Derivati: le tre ragioni del Tesoro per non svelare i contratti
Nella lettera inviata in primis al deputato M5S Daniele Pesco si risponde alla richiesta di avere “conoscenza della reale rilevanza finanziaria degli impegni sottoscritti dallo Stato per meglio parametrare proposte di legge ed emendamenti necessitanti di copertura finanziaria”. In sostanza di quali perdite potenziali (legate ad andamenti di mercato o clausole accessorie) ci si deve preoccupare. Ma, in primo luogo, per l’Ufficio legislativo del Mef non ci sono obblighi di disclosure, nemmeno alla luce del decreto 33 del 2013 che ha riordinato gli obblighi di trasparenza della Pa.

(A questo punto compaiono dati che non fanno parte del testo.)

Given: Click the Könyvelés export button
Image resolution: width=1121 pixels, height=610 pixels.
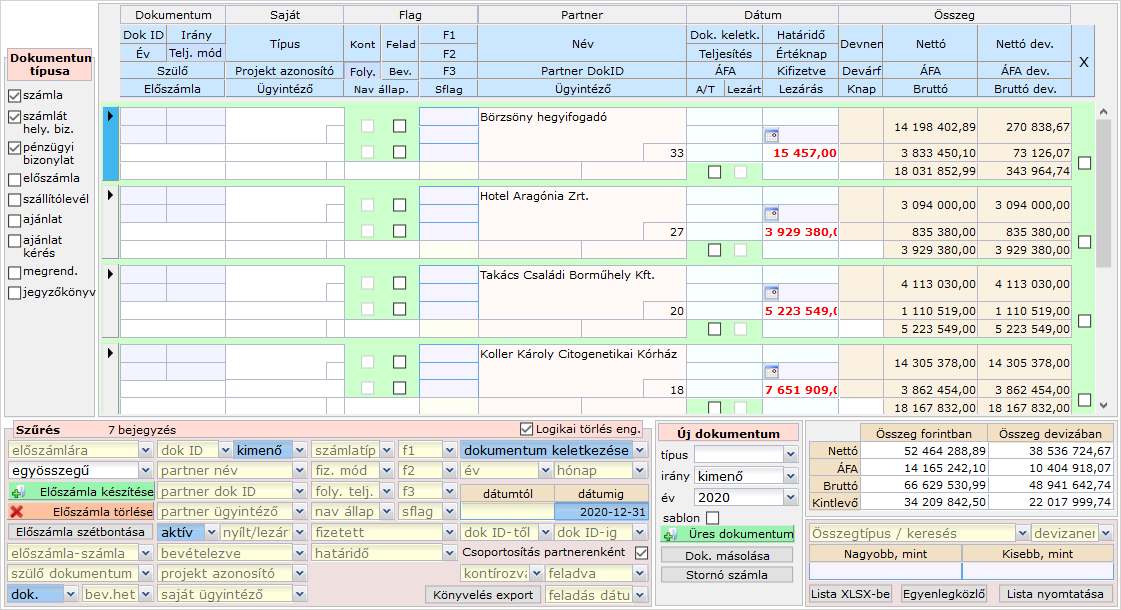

Ciò detto, Cannata ricorda che “il mezzo proprio” per far domanda di quelle carte – visto che viene da parlamentari in relazione all’espletamento del loro mandato – sarebbe l’atto di sindacato ispettivo. Ma anche in questo caso, già nel 2003 e nel 2009 la Commissione per l’accesso ai documenti amministrativi ha dato il suo parere. Secondo stop. Il terzo risale alla legge del 1990, la 241. Per la quale, ci vuole un “interesse personale, diretto, concreto e attuale” per accedere a un documento. Ma, scrive Cannata, nel caso specifico “le motivazioni poste a fondamento della richiesta d’accesso chiariscono che tale richiesta è preordinata a un controllo generalizzato dell’operato della pubblica amministrazione nella materia”. E proprio la legge del 1990 blocca per questa motivazione l’accesso agli atti. Per di più, “la richiesta non risponde alla soddisfazione di un’esigenza conoscitiva personale e diretta, attesa la natura del mandato parlamentare”. E la Res Publica, che non ha nulla di personale sul tema, attende.